Genetic variants in COMT and neurocognitive impairment in families of patients with schizophrenia

This study examined the relations of genetic variants in catechol-O-methyltransferase (COMT) gene, including rs737865 in intron 1, rs4680 in exon 4 (Val158Met) and downstream rs165599, to schizophrenia and its related neurocognitive functions in families of patients with schizophrenia. Totally, 680 individuals from 166 simplex (166 affected members and 354 nonpsychotic first-degree relatives) and 46 multiplex families (85 affected members and 75 nonpsychotic first-degree relatives) were interviewed using Diagnostic Interview for Genetic Studies, administered Wisconsin Card Sorting Test (WCST) and Continuous Performance Test (CPT), and drawn for venous blood. Both categorical (dichotomizing families on affected members' neurocognitive performance) and quantitative approaches toward the WCST and CPT performance scores were employed using the family-based association test and the variance components framework, respectively. Both false discovery rate and permutations were used to adjust for multiple testing. The genotypes of rs4680 were associated with both the WCST and CPT performance scores in these families, but not with schizophrenia per se in either whole sample or subgroup analyses.
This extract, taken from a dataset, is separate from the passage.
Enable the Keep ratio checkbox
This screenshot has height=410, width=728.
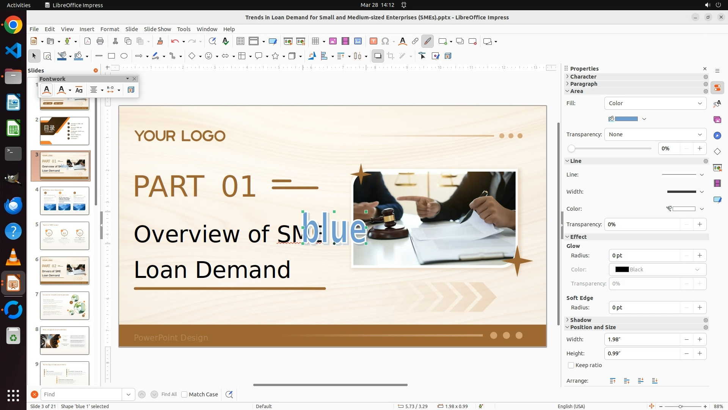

Meanwhile, the other two single nucleotide polymorphisms were differentially associated with the two tasks. For WCST indexes, regardless of subgroup analyses or quantitative approach, only rs737865 exhibited moderate associations. For CPT indexes, rs737865 exhibited association for the subgroup with deficit on CPT reaction time, whereas rs165599 exhibited association for the subgroup with deficit on CPT d' as well as quantitative undegraded d'. Our results indicate that the genetic variants in COMT might be involved in modulation of neurocognitive functions and hence conferring increased risk to schizophrenia.